What you should do: Repeat nothing but the lines below running from the one containing "Task: Enable the Footers post type checkbox" to the one containing "Task: Sort by Compliance Area column header". Keep both end lines.

[Dataset entries]
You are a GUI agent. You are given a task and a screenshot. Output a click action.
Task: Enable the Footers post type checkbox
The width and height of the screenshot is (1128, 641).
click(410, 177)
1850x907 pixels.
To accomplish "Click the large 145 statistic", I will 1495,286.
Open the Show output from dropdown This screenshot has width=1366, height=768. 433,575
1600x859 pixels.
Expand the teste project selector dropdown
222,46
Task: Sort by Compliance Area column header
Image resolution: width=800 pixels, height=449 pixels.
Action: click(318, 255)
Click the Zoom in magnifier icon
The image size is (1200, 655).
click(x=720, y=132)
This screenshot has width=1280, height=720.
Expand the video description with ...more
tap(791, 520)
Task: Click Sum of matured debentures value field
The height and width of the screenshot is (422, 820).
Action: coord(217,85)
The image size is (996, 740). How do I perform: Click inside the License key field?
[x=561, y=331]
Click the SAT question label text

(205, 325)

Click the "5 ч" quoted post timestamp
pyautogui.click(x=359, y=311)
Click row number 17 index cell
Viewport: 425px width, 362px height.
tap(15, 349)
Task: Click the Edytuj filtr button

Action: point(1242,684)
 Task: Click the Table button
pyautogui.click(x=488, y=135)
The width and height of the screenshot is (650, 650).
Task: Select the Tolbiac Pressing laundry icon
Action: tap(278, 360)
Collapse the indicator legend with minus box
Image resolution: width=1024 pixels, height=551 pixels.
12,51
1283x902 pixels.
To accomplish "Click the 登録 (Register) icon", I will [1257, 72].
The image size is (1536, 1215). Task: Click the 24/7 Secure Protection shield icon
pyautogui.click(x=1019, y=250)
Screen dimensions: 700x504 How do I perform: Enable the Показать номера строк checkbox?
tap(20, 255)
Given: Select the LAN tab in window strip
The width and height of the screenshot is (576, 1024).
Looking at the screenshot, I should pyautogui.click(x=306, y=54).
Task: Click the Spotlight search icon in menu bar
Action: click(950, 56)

Exercise solution:
Task: Enable the Footers post type checkbox
The width and height of the screenshot is (1128, 641).
click(410, 177)
1850x907 pixels.
To accomplish "Click the large 145 statistic", I will 1495,286.
Open the Show output from dropdown This screenshot has width=1366, height=768. 433,575
1600x859 pixels.
Expand the teste project selector dropdown
222,46
Task: Sort by Compliance Area column header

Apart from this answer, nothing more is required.